The flap over Cheney's compliance with Executive Order is an interesting one not only because it reveals Cheney's machinations. It reveals the attitude of the President, too.
As Ron Elving noted on NPR this morning, Cheney's argument that he is the President of the Senate, and therefore not a member of the Executive branch under the meaning of the Executive Order, actually means Cheney is obligated to follow the laws governing the Legislative Branch as well as the Executive Branch. And the Executive Order is not law; it is regulation. The President has no power to pass a law; he has the executive power to administer them, which is why all agencies of the federal government, such as the National Archives, promulgate regulations which determine how the law is to be implemented. This regulatory power is overseen by Congress, who can change the law to change the regulations as it sees fit. Executive Orders apply only to the Executive Branch, but they do not override federal law.
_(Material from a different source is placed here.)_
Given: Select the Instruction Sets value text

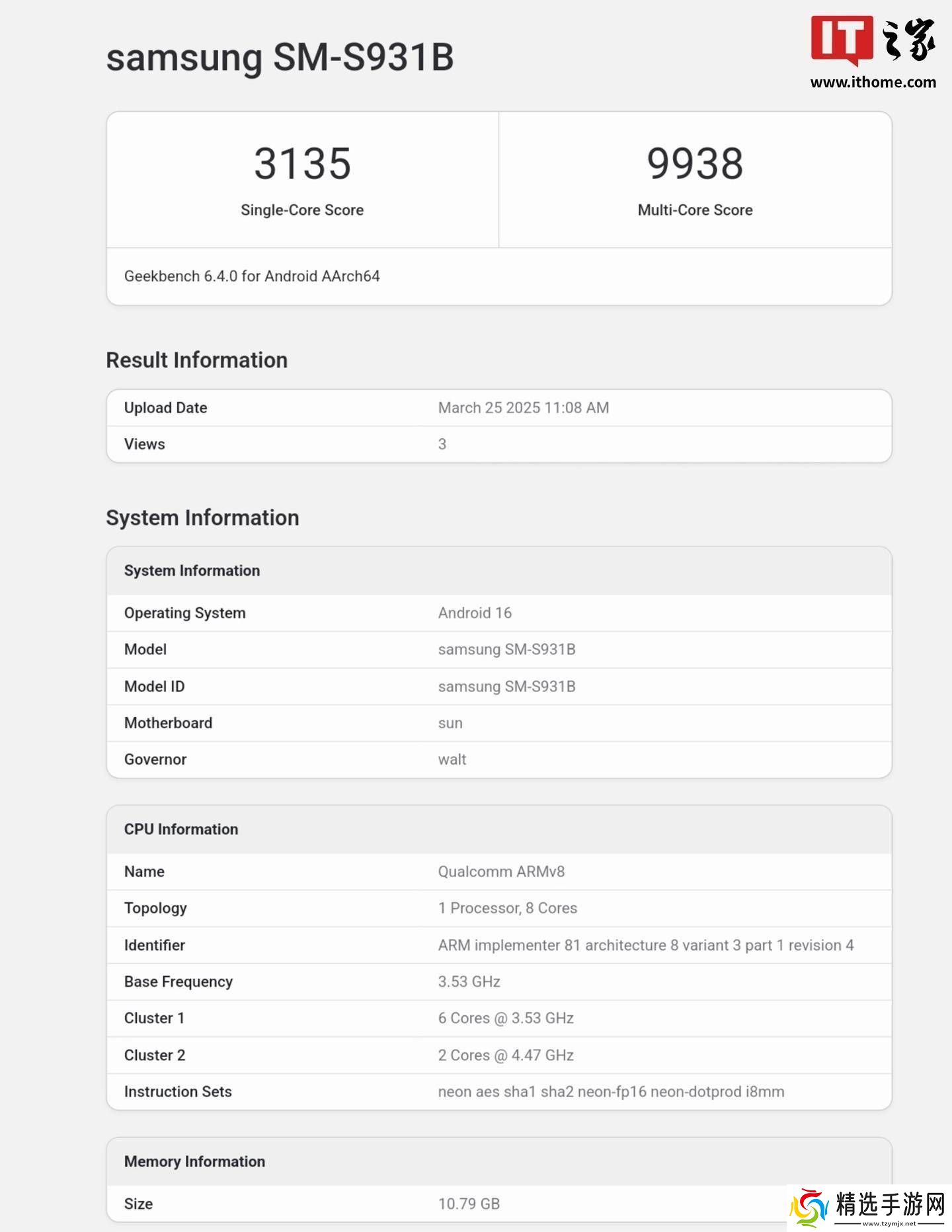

So, when Dana Perino says: "that Bush, not the National Archives, was the 'sole enforcer' of the executive order relating to classified information," she's wrong. Bush does not have discretion as to the enforcement of that law; he only has authority to regulate compliance with the law, and even that authority is bounded by the parameters of the law itself. Bush & Cheney are not a mutually reinforcing fourth branch of government. But it may be this very small matter which makes clear to a majority of the American public that they believe they are.